Original Cast Album: Company is a 1970 documentary film produced by Daniel Melnick, then the executive VP of New York's Talent Associates, and directed by D. A. Pennebaker, observing the marathon recording session to create the original cast album for the Stephen Sondheim musical Company.

==Background==
Talent Associates initially intended the project as a pilot for a television series dedicated to the making-of different cast recordings. Pennebaker's film crew joined the musical's cast at the Columbia Records 30th Street recording studio on 3 May 1970, shortly after Company had opened on Broadway (26 April).

==Sponsorship==
Eastern Airlines signed on as financial sponsor many months before the filming, and before Company had been chosen.

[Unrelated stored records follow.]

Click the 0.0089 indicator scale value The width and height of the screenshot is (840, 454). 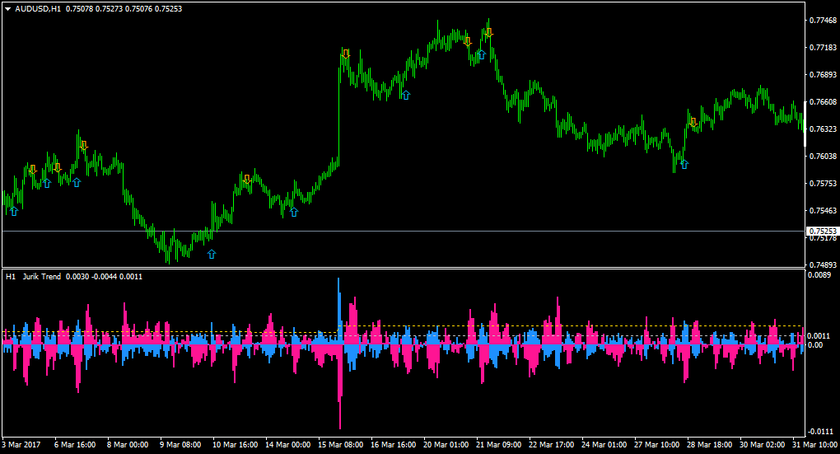(x=819, y=275)
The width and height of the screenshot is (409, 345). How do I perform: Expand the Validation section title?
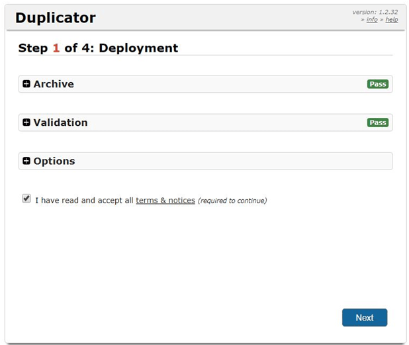click(60, 123)
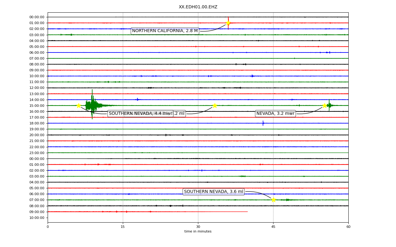This screenshot has width=396, height=247.
Task: Click the Southern Nevada 3.6 ml star marker
Action: (x=273, y=200)
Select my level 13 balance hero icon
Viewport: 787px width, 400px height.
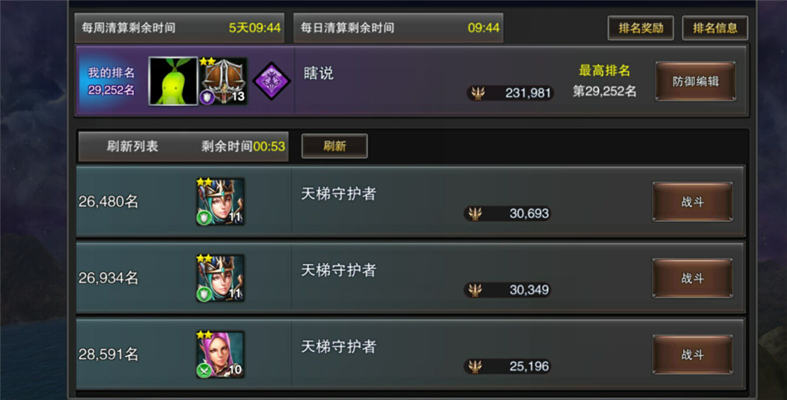pos(223,81)
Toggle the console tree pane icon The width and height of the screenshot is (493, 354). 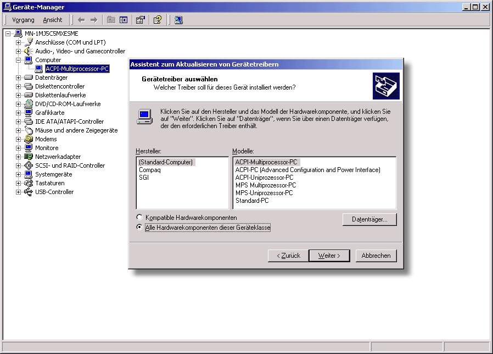pyautogui.click(x=124, y=20)
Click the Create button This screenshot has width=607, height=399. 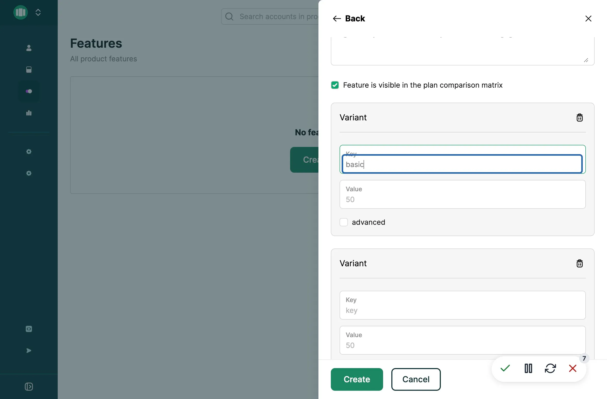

The new musicals Coco and Applause had been considered, but they were “passed over on the assumption that the leading ladies [Katharine Hepburn and Lauren Bacall] would not be prepared to be photographed without Hollywood make-up.” Eastern Airlines viewed the second-night Company performance on 27 April and then withdrew its financial underwriting, five days before filming. Eastern had reservations about the actions of the stewardess character April—“not so much that she slept with him [Bobby], but that she missed her flight.” Less than 48 hours before the recording session and scheduled filming, Chrysler Corporation agreed to sponsorship.

==Production==
A total of twenty hours of film was shot, most of it on 3–4 May 1970. Four film cameras were employed. The session began at 10 a.m. on Sunday, with Elaine Stritch’s call at noon. Her first song was scheduled for 3:45, and she participated in ensemble numbers as well, not beginning her "Ladies Who Lunch" solo until well after midnight. The cameras captured the weary performers and production team, along with her unsuccessful “takes” of the number. It was producer Thomas Z. Shepard who suggested the orchestra record the song’s accompaniment without her so she could return another day, well-rested, to add her singing. Shepard reported: “I had to give her a chance. I knew she was exhausted. No matter what she did interpretively, her voice was shot. What can I say to her, ‘So long, pussycat, forget about it?’ She could have fooled me. She wanted so much to be able to do it. She’s such a pro. I couldn’t rob her of the dignity of the chance. After three takes, I knew it wasn’t going to happen. I hated telling her. There she is in front of the orchestra. It’s ignominious….When the film was shown at Lincoln Center [five months later] I was hissed.” Stritch recalled the incident later: “I’ve been accused by producers and directors of being a pain in the rear. This documentary will prove that I’m actually trying to get the damned thing right….[giving up on the recording session] was like being sent home from school. But I’m mature enough to agree: You win. I just gave out. I walk out like Mickey Rooney leaving Boys Town forever. Then I found out that…three cameramen were going to follow me into the dressing room until Fritz Holt, the stage manager, stopped them. There I was, crying and everything, so tired. And besides, the bars were closed.”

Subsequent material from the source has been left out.